“With the progress of knowledge the needs of the human body have not been forgotten. During the last decade much time has been given by scientists to the study of foods and their dietetic value, and it is a subject which rightfully should demand much consideration from all.”- Fannie Farmer
The holidays are filled with memories of special cookies. One of my favorites that my mom used to make all the time were “Chewy Noel Bars.” Oh how sweet, chewy, and delicious a cookie! So, while I was home over the holidays I decided to make a batch. I found my mom’s old Fanny Farmer cookbook and set to work. As I flipped through the pages the Fannie Farmer’s Cookbook, I marveled at how simple the recipes were and how few ingredients they required. You could make about 7 different types of cookies and bars with the same 5 ingredients, on average. This is amazing! Have you picked up a modern-day cookbook? They require everything from crystallized ginger to radiccio. Not exactly your “everyday” type of ingredients – if you know what I mean. All of this led me to wonder, “when was this book was published and who was this ‘Fannie Farmer’ character anyway?”

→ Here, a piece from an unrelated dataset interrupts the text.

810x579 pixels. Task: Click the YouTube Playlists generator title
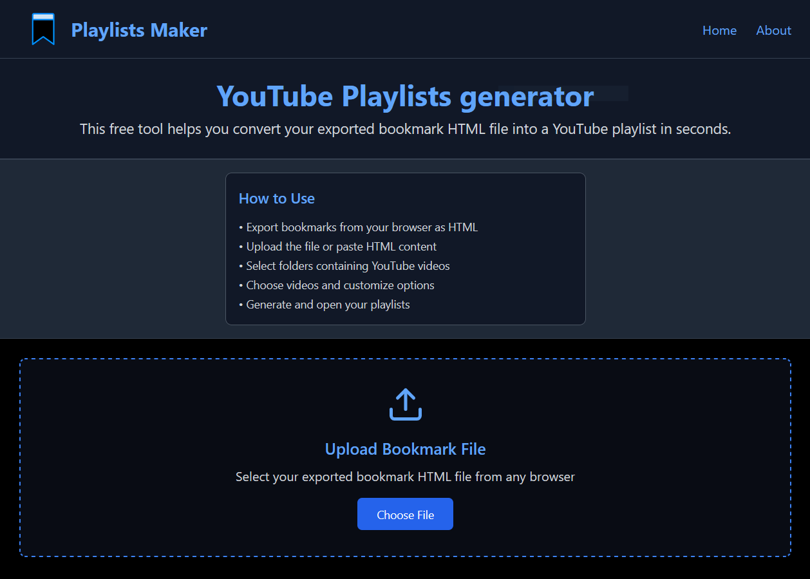[405, 96]
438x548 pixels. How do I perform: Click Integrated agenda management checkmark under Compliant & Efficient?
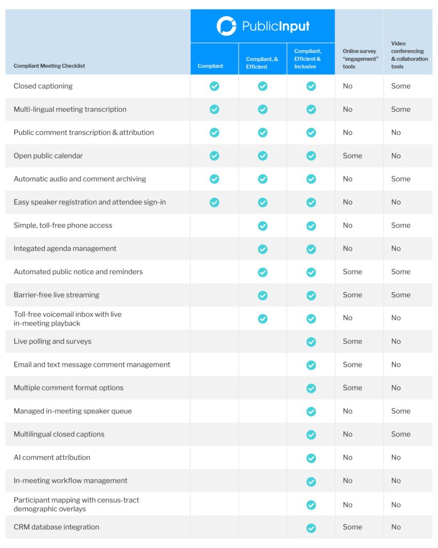pos(263,249)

As it turns out, Fannie Farmer was quite a lady! Born in 1867 in Medford, MA the woman had a paralytic stroke at the age of 16. At which point she dropped out of high school, regained her ability to walk, and turned her parents’ home into a boarding house. At 30 she started attending Boston Cooking College. Mrs. Farmer was consider a top student at the school and happened to be there during the hight of the “domestic science” movement. She learned what crude science they had then for nutrition, food safety, chemical analysis of food, as well as general home economics topics.
In 1891 she became the principal of the Boston Cooking College and published the Boston Cooking-School Cook Book in 1896. The book was a huge hit! It is this cookbook that introduced standard measurements (i.e. cup, teaspoon, tablespoon) to the American public. Up until this point recipes used the ever trusty “handful of this” and a “pinch of that” measurement methodology.
In 1902 Farmer left the Boston Cooking College to start Farmer’s School of Cookery. Her school the basics of both fine and everyday cooking to women. It was during this time that her interest in nutrition and health really started to develop. She published Food and Cookery for the Sick and Convalescent and lectured at Harvard Medical School on the topic of nutrition. Farmer was before her time in realizing that the presentation and taste of food in a hospital was of utmost importance. She ranked these characteristics for food in hospitals over cost.
Spending lots of time in the hospital, I don’t think that the medical community has yet to fully understand that people who are ill and lack an appetite are not going to be enticed to eat bland and putrid smelling food.
As a student earning her masters of science in nutrition, Fannie Farmer’s history was an amazing find! I am so impressed with her tenacity to overcome obstacles both physical and social to reach the higher echelons of education and science. In her day, that was not a small feat! It amazes me that despite Farmer’s findings over 100 years ago, we have yet to fully understand the healing power of food. I agree with Farmer’s quote from the start of this blog posting. However, I find it disheartening that we have not made more progress in understanding our body’s relationship to food and nutrition.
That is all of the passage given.